У меня было две кормилицы. Помню вторую. А о первой – даже имени ее не знаю. Помню разговоры, и всегда называли ее «моя первая кормилица»; я прислушивался, и потому что была первая – мое первое прикосновение к живому, и еще потому, что в словах о ней было для меня непонятное. А взяли ее, очень понравилась матери – такой, говорила мать, я никогда не видала! – а когда через три дня принесла она свой паспорт, оказалось, «желтый билет». И наняли другую, а «первой» отказали.

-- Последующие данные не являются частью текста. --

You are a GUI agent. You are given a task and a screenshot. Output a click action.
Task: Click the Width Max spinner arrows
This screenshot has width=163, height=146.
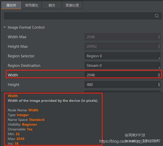click(x=159, y=37)
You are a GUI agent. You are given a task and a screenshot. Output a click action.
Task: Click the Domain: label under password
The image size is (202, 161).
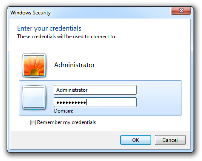tap(63, 111)
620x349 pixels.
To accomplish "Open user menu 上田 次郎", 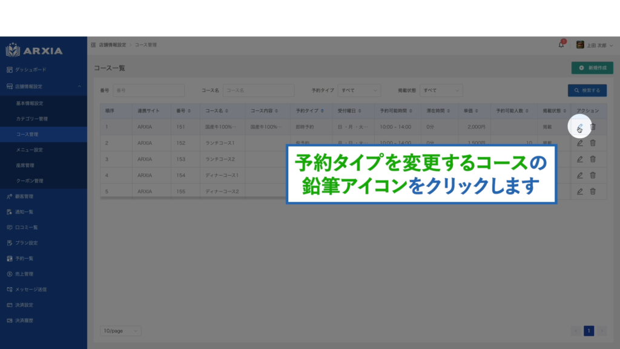I will 594,45.
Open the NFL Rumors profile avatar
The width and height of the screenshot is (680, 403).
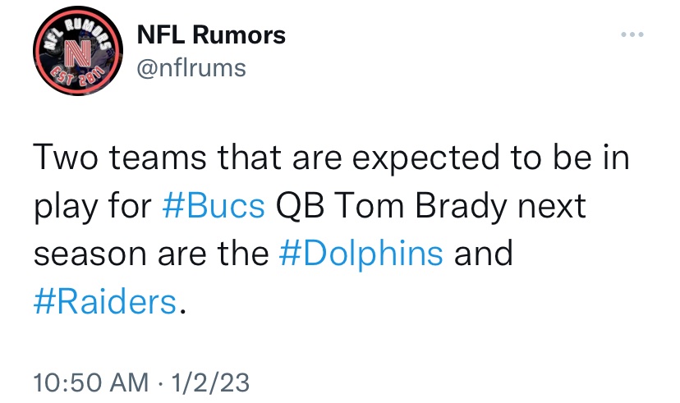(78, 51)
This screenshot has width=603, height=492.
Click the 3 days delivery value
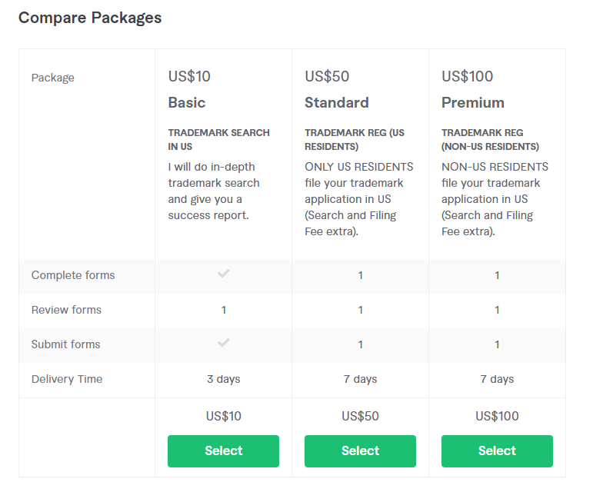click(223, 379)
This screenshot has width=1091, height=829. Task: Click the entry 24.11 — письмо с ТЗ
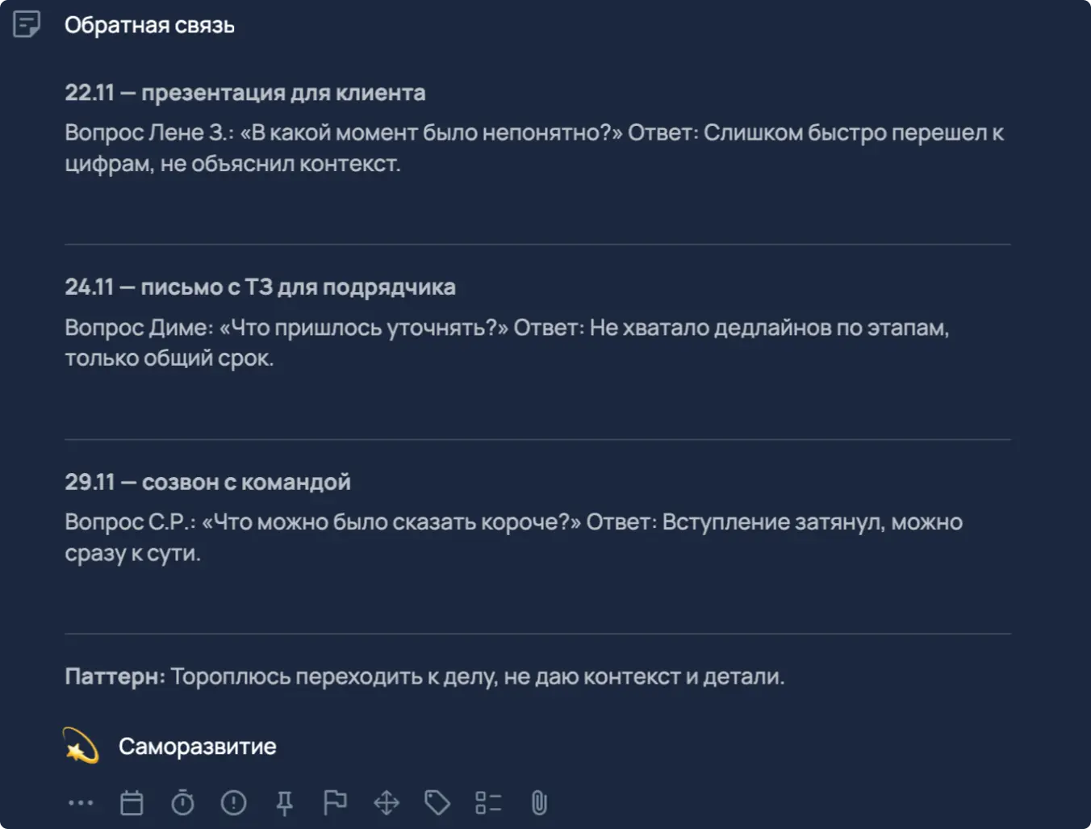(x=260, y=287)
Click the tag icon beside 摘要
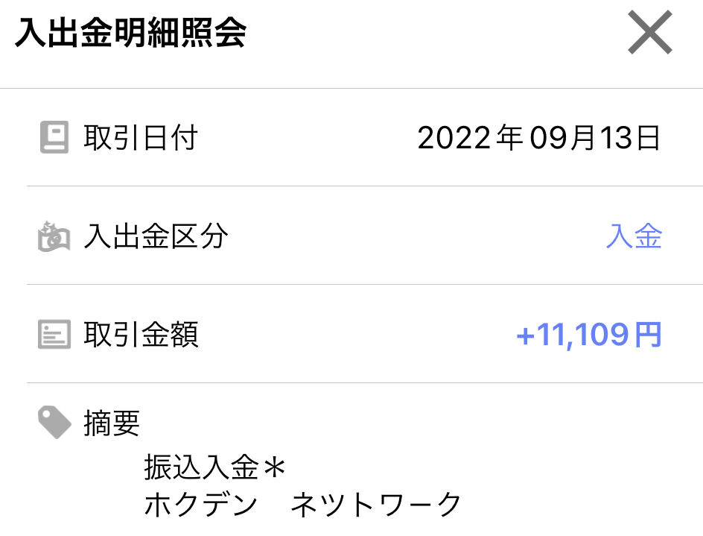This screenshot has width=703, height=536. [54, 422]
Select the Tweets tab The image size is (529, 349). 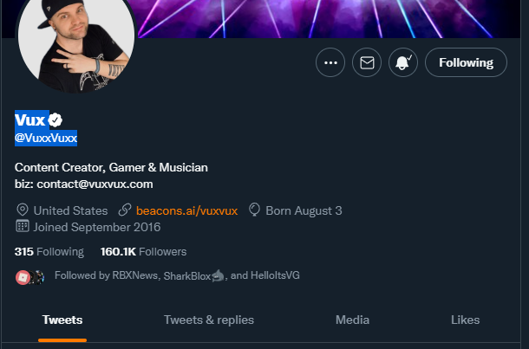(x=62, y=320)
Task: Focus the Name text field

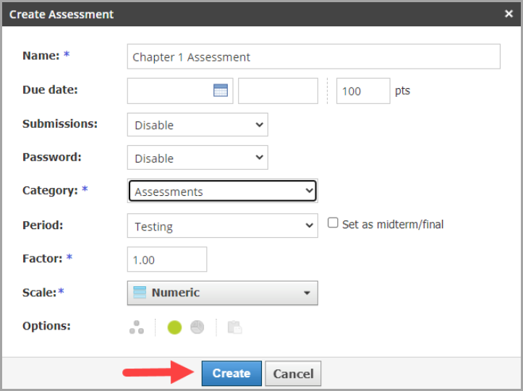Action: [313, 57]
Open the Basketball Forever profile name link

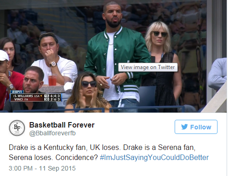click(62, 125)
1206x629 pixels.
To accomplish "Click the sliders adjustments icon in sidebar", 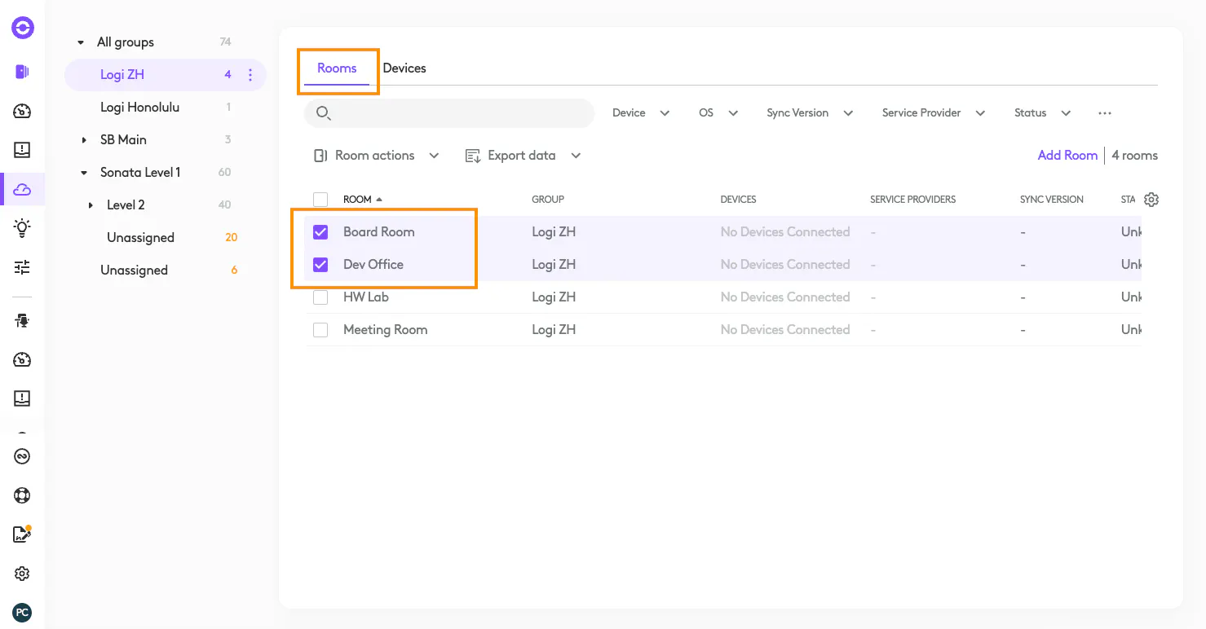I will 22,267.
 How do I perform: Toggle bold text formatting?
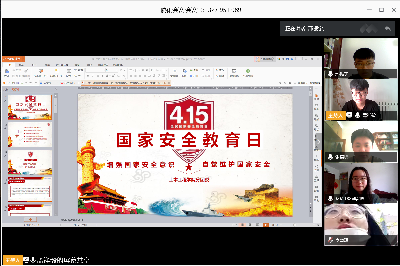coord(88,76)
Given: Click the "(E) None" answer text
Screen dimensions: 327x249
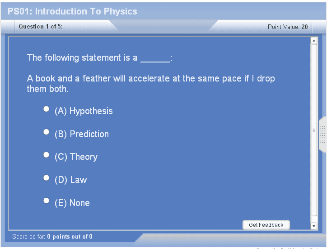Looking at the screenshot, I should coord(72,203).
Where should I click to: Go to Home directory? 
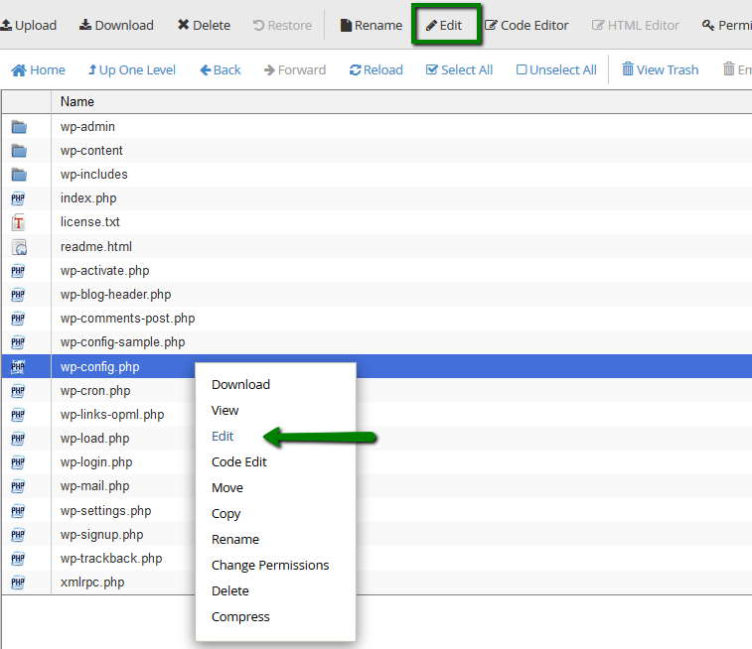(x=38, y=69)
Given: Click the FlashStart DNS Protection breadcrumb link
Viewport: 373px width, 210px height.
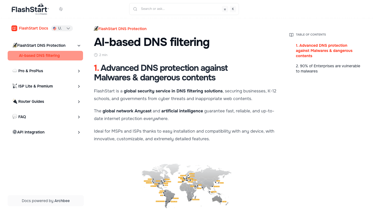Looking at the screenshot, I should (122, 29).
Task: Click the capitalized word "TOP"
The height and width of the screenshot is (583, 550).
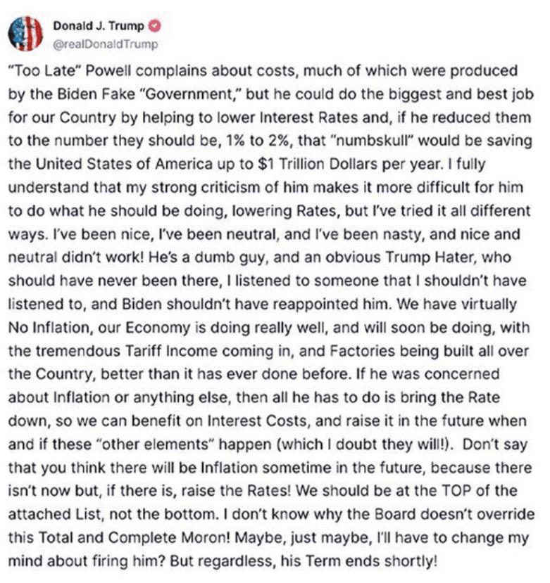Action: pos(456,491)
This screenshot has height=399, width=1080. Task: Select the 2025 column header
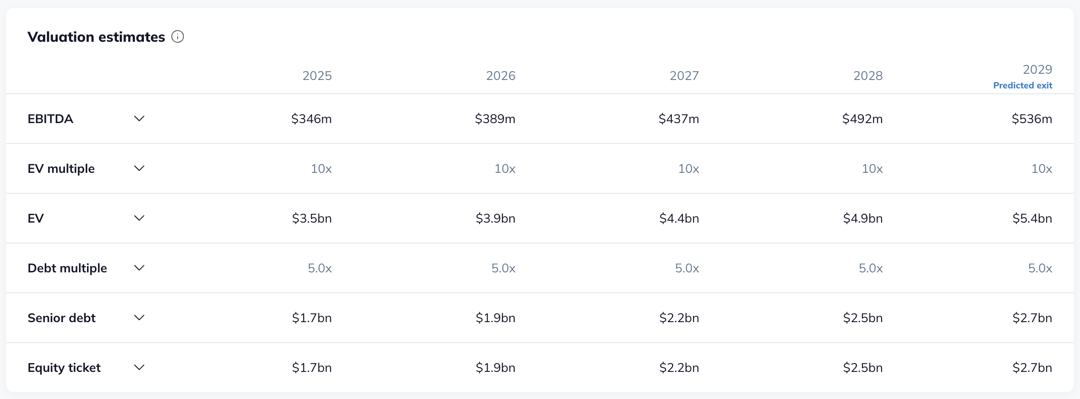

Евгения Борисовна Петушкова, калужская песельница и сказочница, и меня не отделить от нее. Так из Толмачевского переулка понесла она меня на Пятницкую в дом Рожнова к фотографу Мартынову. Фотограф усадил ее, нарядную, и меня с ней, и сказал (хитрый фотограф!): «Смотрите, птичка летит!» И оба мы на «птичку» встрепенулись, тут он и щелкнул. И эта «птичка», судя по карточке, больше во мне: взлет глаз и разлившаяся радостью улыбка, точно говоря – мир так прекрасен, звенящее небо, земля нарядна, душиста и тепла! Мне тогда исполнилось семь месяцев жизни. Сколько прошло – какие события! – дважды у нас горело, пожар, а затем война, революция, годы, как столетия, военный коммунизм, мало чего осталось из вещевой памяти, пропала библиотека – долголетнее собрание подобранных любимых книг, путеводные огни памяти, а карточка уцелела. Но даже если бы и погибла, образ моей кормилицы – Евгении Борисовны Петушковой – живет для меня в моих книгах-сказках: Докука и балагуров и Русские женщины. А с ними неотделим образ: Россия.

А появилась она в Москве в Замоскворечье в Большом Толмачевском переулке не из воли и радости, а по горькой судьбе. На Ивана Купала, как и я, родилась у нее Машутка, а тут слышно, мужа на войну забрали – рабочий на Чугунно-литейном заводе с Зацепы. Она с Машуткой и прикатила в Москву из калужской деревни. Что ей делать? А говорят: такую – в кормилицы возьмут. Не хотелось: жалко расставаться со своим, а согласилась. «Подержите робенка, – сказала она, – а я обомру!» И, передав няньке свою Машутку, обмерла. А как очнулась, меня подложили к ее груди, и я жадно впился. И она погладила меня своей жесткой рукой и назвала своим ласкательным, созвучным с ее Машуткой. И не одни песни, а и слезы осенили мои первые дни.